USDA’s first crop production forecast based on actual field data is predicting a bin-busting corn crop this year while ethanol production is also on pace to be record high.
Corn production is forecast at a record 15.2 billion bushels, up 11 percent from last year with yields expected to average 175.1 bushels per acre, up 6.7 bushels from 2015. If realized, this will be the highest yield and production on record for the United States. Meanwhile, the U.S. ethanol industry is on pace to break production records this year, according to Department of Energy (DOE) projections released Tuesday. DOE projects 2016 ethanol production will average 980,000 barrels per day, or 15.1 billion gallons.
“This is shaping up to be an historic year,” said Renewable Fuels Association (RFA) president and CEO Bob Dinneen. “Just a decade ago, visionary leaders in the corn and ethanol industries established a goal to produce 15 billion bushels of corn and 15 billion gallons of ethanol by 2015. Ten years later, our nation’s farmers and ethanol producers have made that bold vision into a reality.”

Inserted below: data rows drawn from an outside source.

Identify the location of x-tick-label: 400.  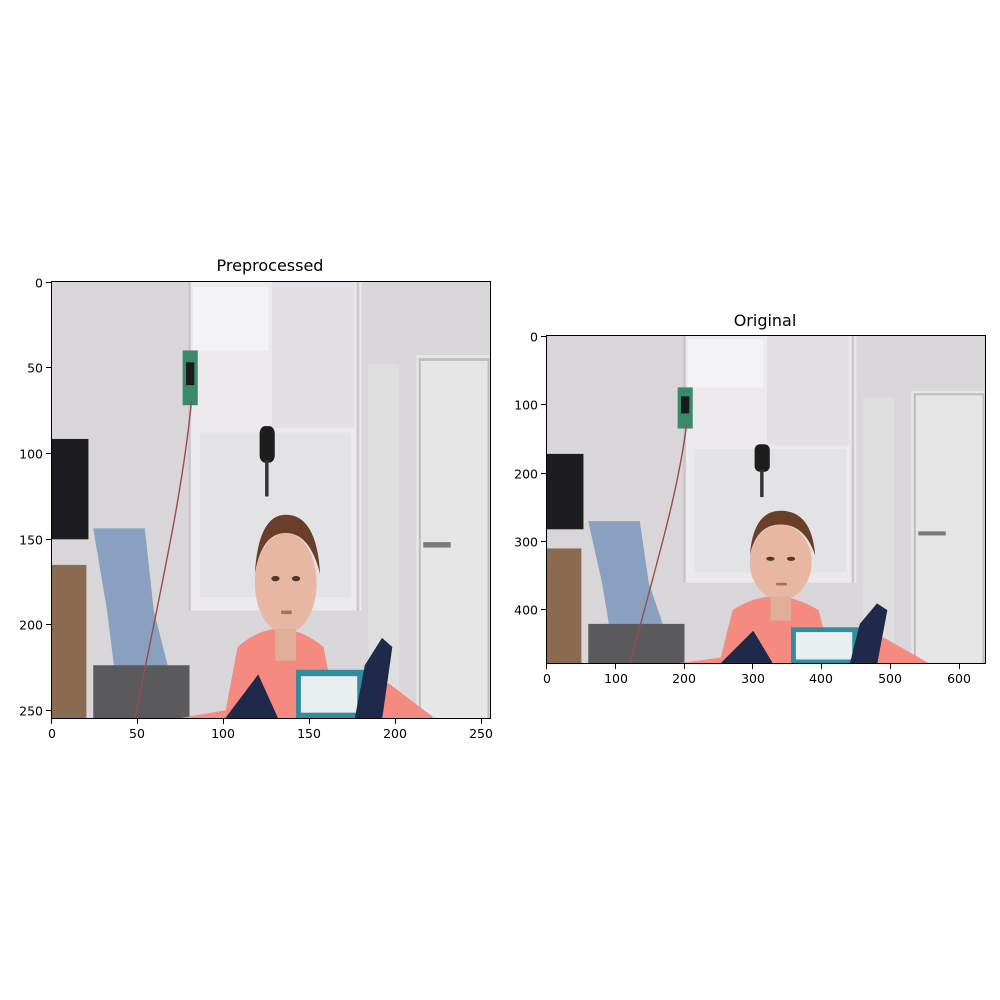
(821, 678). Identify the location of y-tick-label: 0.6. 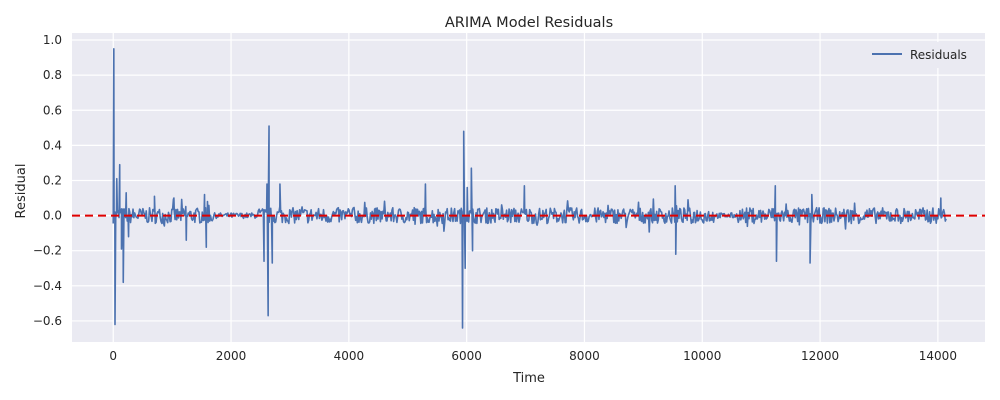
(52, 110).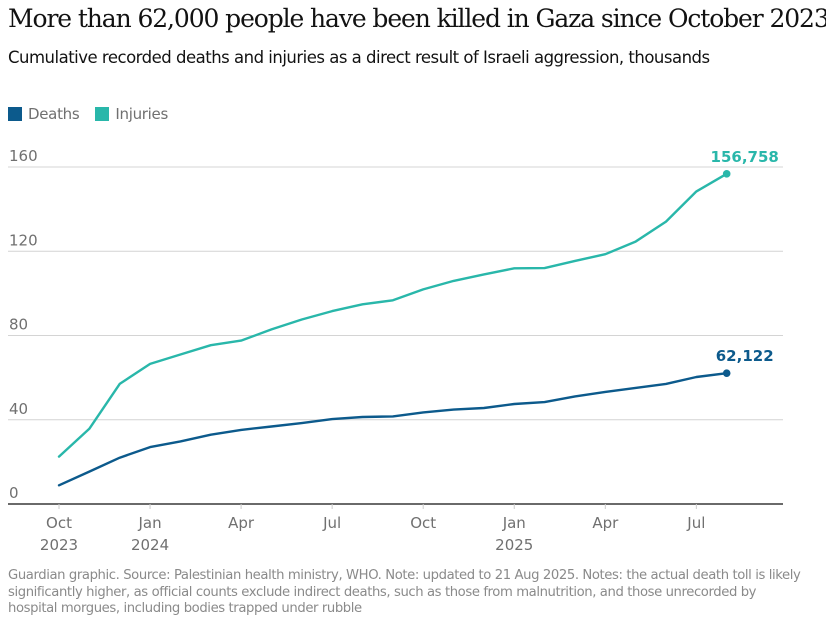 This screenshot has width=826, height=627. Describe the element at coordinates (18, 325) in the screenshot. I see `y-tick-label-80: 80` at that location.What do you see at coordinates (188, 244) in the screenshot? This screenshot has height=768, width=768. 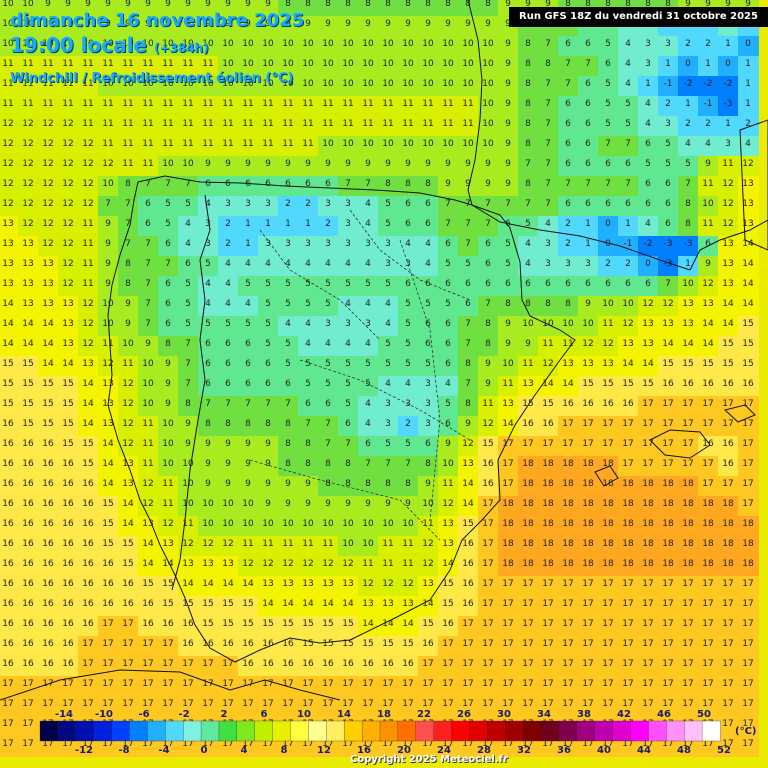 I see `grid-value: 4` at bounding box center [188, 244].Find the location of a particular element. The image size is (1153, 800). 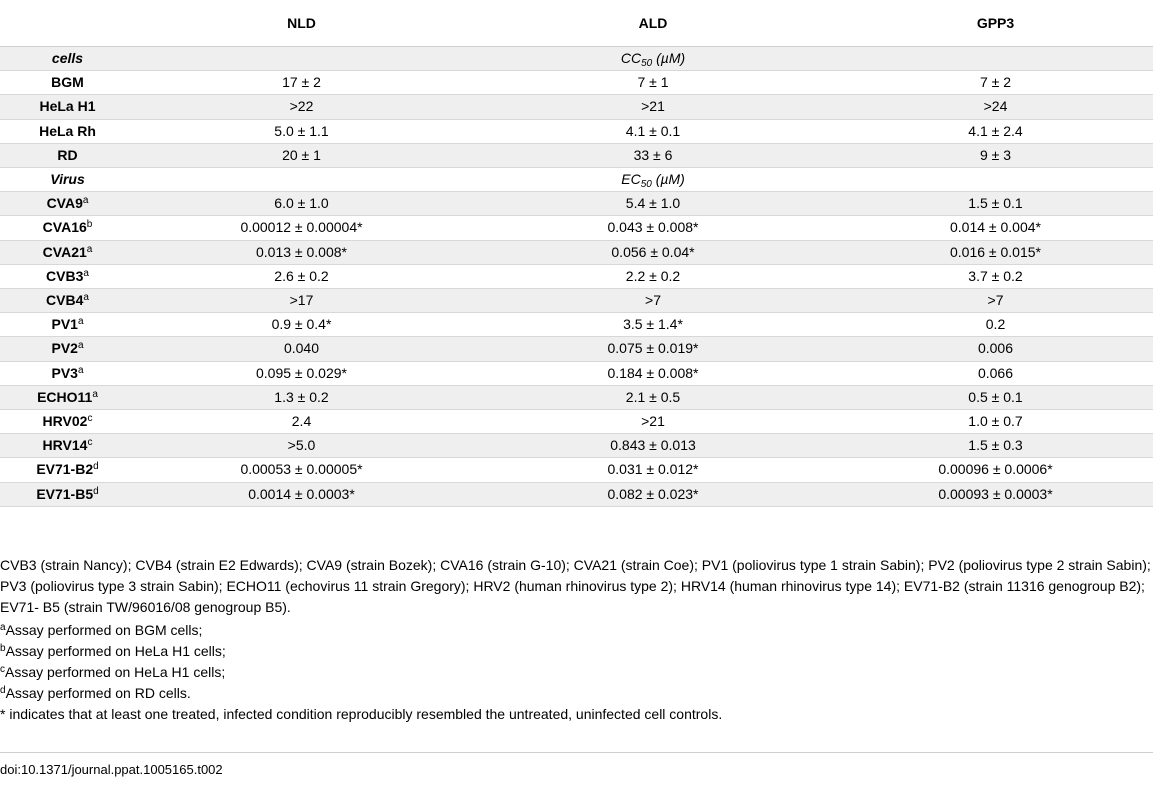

The August World Agriculture Supply and Demand Estimates Report, also released Friday showing corn ending stocks for the 2016/17 marketing year are expected to be the highest in 29 years at 2.4 billion bushels while corn prices are expected to average just $3.15 per bushel, the lowest in 10 years. National Corn Growers Association president Chip Bowling says these numbers should “be a wake-up call for both Presidential campaigns regarding the economic challenges facing farmers and rural America….We need real solutions that help us access markets, expand biofuel use, and ensure a more sustainable future.”
Both Dinneen and Bowling note that the record production numbers and low prices underscore the importance of continuing to implement the Renewable Fuel Standard (RFS) as intended by Congress while EPA’s proposal would reduce the 2017 RFS requirement for “renewable fuel” from 15.0 billion gallons to 14.8 billion gallons. “This is not the time to undermine demand for corn and tie the hands of the American farmer. Farmers and ethanol producers made investments and business decisions based on the 2007 law that expanded the RFS, and they expected EPA to follow Congress’ intent in implementing the program,” Dinneen said. “EPA’s proposal is limiting market opportunities for U.S. farmers at a time when the agricultural economy needs a boost.”